> WORK TO COMPLETE
Type out all the data below, word for word.

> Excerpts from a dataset
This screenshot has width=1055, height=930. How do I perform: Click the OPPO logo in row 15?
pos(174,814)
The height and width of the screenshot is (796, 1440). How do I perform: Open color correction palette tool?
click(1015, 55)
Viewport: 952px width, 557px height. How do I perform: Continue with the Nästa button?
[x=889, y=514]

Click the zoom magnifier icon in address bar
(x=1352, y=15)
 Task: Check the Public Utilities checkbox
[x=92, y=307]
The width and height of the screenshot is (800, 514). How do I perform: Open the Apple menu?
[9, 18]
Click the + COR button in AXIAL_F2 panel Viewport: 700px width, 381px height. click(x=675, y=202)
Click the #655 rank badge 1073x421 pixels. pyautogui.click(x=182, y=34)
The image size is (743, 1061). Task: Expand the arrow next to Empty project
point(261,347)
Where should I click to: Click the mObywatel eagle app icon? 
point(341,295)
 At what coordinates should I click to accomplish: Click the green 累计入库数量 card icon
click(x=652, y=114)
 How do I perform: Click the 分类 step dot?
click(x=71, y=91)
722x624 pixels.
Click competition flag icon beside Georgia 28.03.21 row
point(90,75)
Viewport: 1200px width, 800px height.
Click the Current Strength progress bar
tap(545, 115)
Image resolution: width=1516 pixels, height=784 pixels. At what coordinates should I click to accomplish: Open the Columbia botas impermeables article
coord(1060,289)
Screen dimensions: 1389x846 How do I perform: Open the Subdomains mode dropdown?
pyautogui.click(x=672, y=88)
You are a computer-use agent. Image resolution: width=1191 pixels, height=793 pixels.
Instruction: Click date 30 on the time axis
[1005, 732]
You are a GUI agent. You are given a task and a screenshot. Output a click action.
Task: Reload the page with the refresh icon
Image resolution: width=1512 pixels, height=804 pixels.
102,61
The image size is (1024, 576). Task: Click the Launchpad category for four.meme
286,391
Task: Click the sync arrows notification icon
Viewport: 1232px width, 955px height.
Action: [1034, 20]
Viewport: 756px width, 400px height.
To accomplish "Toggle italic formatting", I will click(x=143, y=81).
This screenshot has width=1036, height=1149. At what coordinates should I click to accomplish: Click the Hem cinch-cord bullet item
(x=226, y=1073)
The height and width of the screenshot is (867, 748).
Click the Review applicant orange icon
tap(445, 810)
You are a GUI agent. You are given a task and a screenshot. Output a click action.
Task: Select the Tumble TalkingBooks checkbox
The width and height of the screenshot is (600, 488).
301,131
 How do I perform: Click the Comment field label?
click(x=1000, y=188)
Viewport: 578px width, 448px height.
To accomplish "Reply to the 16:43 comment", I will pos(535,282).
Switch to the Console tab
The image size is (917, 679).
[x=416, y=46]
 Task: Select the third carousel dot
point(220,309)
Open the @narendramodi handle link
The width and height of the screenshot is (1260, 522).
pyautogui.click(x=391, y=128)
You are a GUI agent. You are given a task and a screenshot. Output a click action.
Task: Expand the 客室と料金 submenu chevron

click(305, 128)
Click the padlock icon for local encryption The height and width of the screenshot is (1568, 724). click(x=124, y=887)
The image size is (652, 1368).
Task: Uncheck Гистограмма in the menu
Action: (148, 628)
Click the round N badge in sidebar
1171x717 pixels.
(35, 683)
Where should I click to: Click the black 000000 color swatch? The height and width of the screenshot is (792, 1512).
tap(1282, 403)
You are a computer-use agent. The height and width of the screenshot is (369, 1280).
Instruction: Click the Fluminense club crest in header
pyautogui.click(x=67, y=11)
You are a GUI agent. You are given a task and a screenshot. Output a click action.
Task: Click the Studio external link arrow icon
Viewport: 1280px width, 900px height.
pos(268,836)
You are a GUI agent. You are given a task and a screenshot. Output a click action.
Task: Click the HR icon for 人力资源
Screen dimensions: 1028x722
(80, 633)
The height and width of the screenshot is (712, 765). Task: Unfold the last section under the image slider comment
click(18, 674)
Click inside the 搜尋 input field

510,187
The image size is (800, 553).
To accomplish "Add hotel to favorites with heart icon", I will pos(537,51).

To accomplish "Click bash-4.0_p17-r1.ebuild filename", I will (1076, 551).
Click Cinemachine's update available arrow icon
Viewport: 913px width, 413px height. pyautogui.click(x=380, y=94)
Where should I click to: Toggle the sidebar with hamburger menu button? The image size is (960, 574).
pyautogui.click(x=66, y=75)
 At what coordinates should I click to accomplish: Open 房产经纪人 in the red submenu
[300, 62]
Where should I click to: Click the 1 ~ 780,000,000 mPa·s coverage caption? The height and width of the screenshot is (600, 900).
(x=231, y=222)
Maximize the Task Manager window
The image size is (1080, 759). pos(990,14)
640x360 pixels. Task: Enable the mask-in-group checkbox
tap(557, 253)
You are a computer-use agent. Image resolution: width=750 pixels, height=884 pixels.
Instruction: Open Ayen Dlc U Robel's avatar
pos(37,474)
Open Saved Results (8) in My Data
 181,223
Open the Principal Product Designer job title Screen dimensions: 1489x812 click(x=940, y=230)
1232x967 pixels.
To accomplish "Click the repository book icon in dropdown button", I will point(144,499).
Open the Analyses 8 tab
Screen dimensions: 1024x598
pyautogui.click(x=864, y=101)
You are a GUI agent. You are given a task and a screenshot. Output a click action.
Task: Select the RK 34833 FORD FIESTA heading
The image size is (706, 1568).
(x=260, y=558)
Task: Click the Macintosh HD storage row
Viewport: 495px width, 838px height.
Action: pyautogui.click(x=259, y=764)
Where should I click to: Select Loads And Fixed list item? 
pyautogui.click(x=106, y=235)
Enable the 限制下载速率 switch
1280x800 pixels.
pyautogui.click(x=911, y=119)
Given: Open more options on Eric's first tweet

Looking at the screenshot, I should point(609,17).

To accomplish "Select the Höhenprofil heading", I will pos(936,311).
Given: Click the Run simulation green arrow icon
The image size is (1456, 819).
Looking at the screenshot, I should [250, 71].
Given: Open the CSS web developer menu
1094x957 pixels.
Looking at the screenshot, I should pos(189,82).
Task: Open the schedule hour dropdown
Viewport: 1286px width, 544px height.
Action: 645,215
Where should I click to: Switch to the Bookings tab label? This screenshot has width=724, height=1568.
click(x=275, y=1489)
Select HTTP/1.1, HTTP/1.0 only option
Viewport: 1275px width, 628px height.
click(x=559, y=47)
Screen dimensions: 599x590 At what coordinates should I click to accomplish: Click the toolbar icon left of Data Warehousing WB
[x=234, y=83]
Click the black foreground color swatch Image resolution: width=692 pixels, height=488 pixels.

> TASK ANSWER
This screenshot has width=1055, height=930. How do I perform: Click the OPPO logo in row 15?
pos(174,814)
The height and width of the screenshot is (796, 1440). How do I perform: Open color correction palette tool?
click(1015, 55)
Viewport: 952px width, 557px height. How do I perform: Continue with the Nästa button?
[x=889, y=514]

Click the zoom magnifier icon in address bar
(x=1352, y=15)
 Task: Check the Public Utilities checkbox
[x=92, y=307]
The width and height of the screenshot is (800, 514). How do I perform: Open the Apple menu?
[9, 18]
Click the + COR button in AXIAL_F2 panel Viewport: 700px width, 381px height. click(x=675, y=202)
Click the #655 rank badge 1073x421 pixels. pyautogui.click(x=182, y=34)
The image size is (743, 1061). Task: Expand the arrow next to Empty project
point(261,347)
Where should I click to: Click the mObywatel eagle app icon? 
point(341,295)
 At what coordinates should I click to accomplish: Click the green 累计入库数量 card icon
click(x=652, y=114)
 How do I perform: Click the 分类 step dot?
click(x=71, y=91)
722x624 pixels.
Click competition flag icon beside Georgia 28.03.21 row
point(90,75)
Viewport: 1200px width, 800px height.
Click the Current Strength progress bar
tap(545, 115)
Image resolution: width=1516 pixels, height=784 pixels. At what coordinates should I click to accomplish: Open the Columbia botas impermeables article
coord(1060,289)
Screen dimensions: 1389x846 How do I perform: Open the Subdomains mode dropdown?
pyautogui.click(x=672, y=88)
You are a computer-use agent. Image resolution: width=1191 pixels, height=793 pixels.
Instruction: Click date 30 on the time axis
[1005, 732]
You are a GUI agent. You are given a task and a screenshot. Output a click action.
Task: Reload the page with the refresh icon
Image resolution: width=1512 pixels, height=804 pixels.
102,61
The image size is (1024, 576). Task: Click the Launchpad category for four.meme
286,391
Task: Click the sync arrows notification icon
Viewport: 1232px width, 955px height.
Action: [1034, 20]
Viewport: 756px width, 400px height.
To accomplish "Toggle italic formatting", I will click(x=143, y=81).
This screenshot has width=1036, height=1149. At what coordinates should I click to accomplish: Click the Hem cinch-cord bullet item
(x=226, y=1073)
The height and width of the screenshot is (867, 748).
Click the Review applicant orange icon
tap(445, 810)
You are a GUI agent. You are given a task and a screenshot. Output a click action.
Task: Select the Tumble TalkingBooks checkbox
The width and height of the screenshot is (600, 488).
301,131
 How do I perform: Click the Comment field label?
click(x=1000, y=188)
Viewport: 578px width, 448px height.
To accomplish "Reply to the 16:43 comment", I will pos(535,282).
Switch to the Console tab
The image size is (917, 679).
[x=416, y=46]
 Task: Select the third carousel dot
point(220,309)
Open the @narendramodi handle link
The width and height of the screenshot is (1260, 522).
pyautogui.click(x=391, y=128)
You are a GUI agent. You are given a task and a screenshot. Output a click action.
Task: Expand the 客室と料金 submenu chevron

click(305, 128)
Click the padlock icon for local encryption The height and width of the screenshot is (1568, 724). click(x=124, y=887)
The image size is (652, 1368).
Task: Uncheck Гистограмма in the menu
Action: (148, 628)
Click the round N badge in sidebar
1171x717 pixels.
(35, 683)
Where should I click to: Click the black 000000 color swatch? The height and width of the screenshot is (792, 1512).
tap(1282, 403)
You are a computer-use agent. The height and width of the screenshot is (369, 1280).
Instruction: Click the Fluminense club crest in header
pyautogui.click(x=67, y=11)
You are a GUI agent. You are given a task and a screenshot. Output a click action.
Task: Click the Studio external link arrow icon
Viewport: 1280px width, 900px height.
pos(268,836)
You are a GUI agent. You are given a task and a screenshot. Output a click action.
Task: Click the HR icon for 人力资源
Screen dimensions: 1028x722
(80, 633)
The height and width of the screenshot is (712, 765). Task: Unfold the last section under the image slider comment
click(18, 674)
Click inside the 搜尋 input field

510,187
The image size is (800, 553).
To accomplish "Add hotel to favorites with heart icon", I will pos(537,51).

To accomplish "Click bash-4.0_p17-r1.ebuild filename", I will (1076, 551).
Click Cinemachine's update available arrow icon
Viewport: 913px width, 413px height. pyautogui.click(x=380, y=94)
Where should I click to: Toggle the sidebar with hamburger menu button? The image size is (960, 574).
pyautogui.click(x=66, y=75)
 At what coordinates should I click to accomplish: Open 房产经纪人 in the red submenu
[300, 62]
Where should I click to: Click the 1 ~ 780,000,000 mPa·s coverage caption? The height and width of the screenshot is (600, 900).
(x=231, y=222)
Maximize the Task Manager window
The image size is (1080, 759). pos(990,14)
640x360 pixels. Task: Enable the mask-in-group checkbox
tap(557, 253)
You are a computer-use agent. Image resolution: width=750 pixels, height=884 pixels.
Instruction: Open Ayen Dlc U Robel's avatar
pos(37,474)
Open Saved Results (8) in My Data
 181,223
Open the Principal Product Designer job title Screen dimensions: 1489x812 click(x=940, y=230)
1232x967 pixels.
To accomplish "Click the repository book icon in dropdown button", I will point(144,499).
Open the Analyses 8 tab
Screen dimensions: 1024x598
pyautogui.click(x=864, y=101)
You are a GUI agent. You are given a task and a screenshot. Output a click action.
Task: Select the RK 34833 FORD FIESTA heading
The image size is (706, 1568).
(x=260, y=558)
Task: Click the Macintosh HD storage row
Viewport: 495px width, 838px height.
Action: pyautogui.click(x=259, y=764)
Where should I click to: Select Loads And Fixed list item? 
pyautogui.click(x=106, y=235)
Enable the 限制下载速率 switch
1280x800 pixels.
pyautogui.click(x=911, y=119)
Given: Open more options on Eric's first tweet

Looking at the screenshot, I should point(609,17).

To accomplish "Select the Höhenprofil heading", I will pos(936,311).
Given: Click the Run simulation green arrow icon
The image size is (1456, 819).
Looking at the screenshot, I should [250, 71].
Given: Open the CSS web developer menu
1094x957 pixels.
Looking at the screenshot, I should pos(189,82).
Task: Open the schedule hour dropdown
Viewport: 1286px width, 544px height.
Action: 645,215
Where should I click to: Switch to the Bookings tab label? This screenshot has width=724, height=1568.
click(x=275, y=1489)
Select HTTP/1.1, HTTP/1.0 only option
Viewport: 1275px width, 628px height.
click(x=559, y=47)
Screen dimensions: 599x590 At what coordinates should I click to accomplish: Click the toolbar icon left of Data Warehousing WB
[x=234, y=83]
Click the black foreground color swatch Image resolution: width=692 pixels, height=488 pixels.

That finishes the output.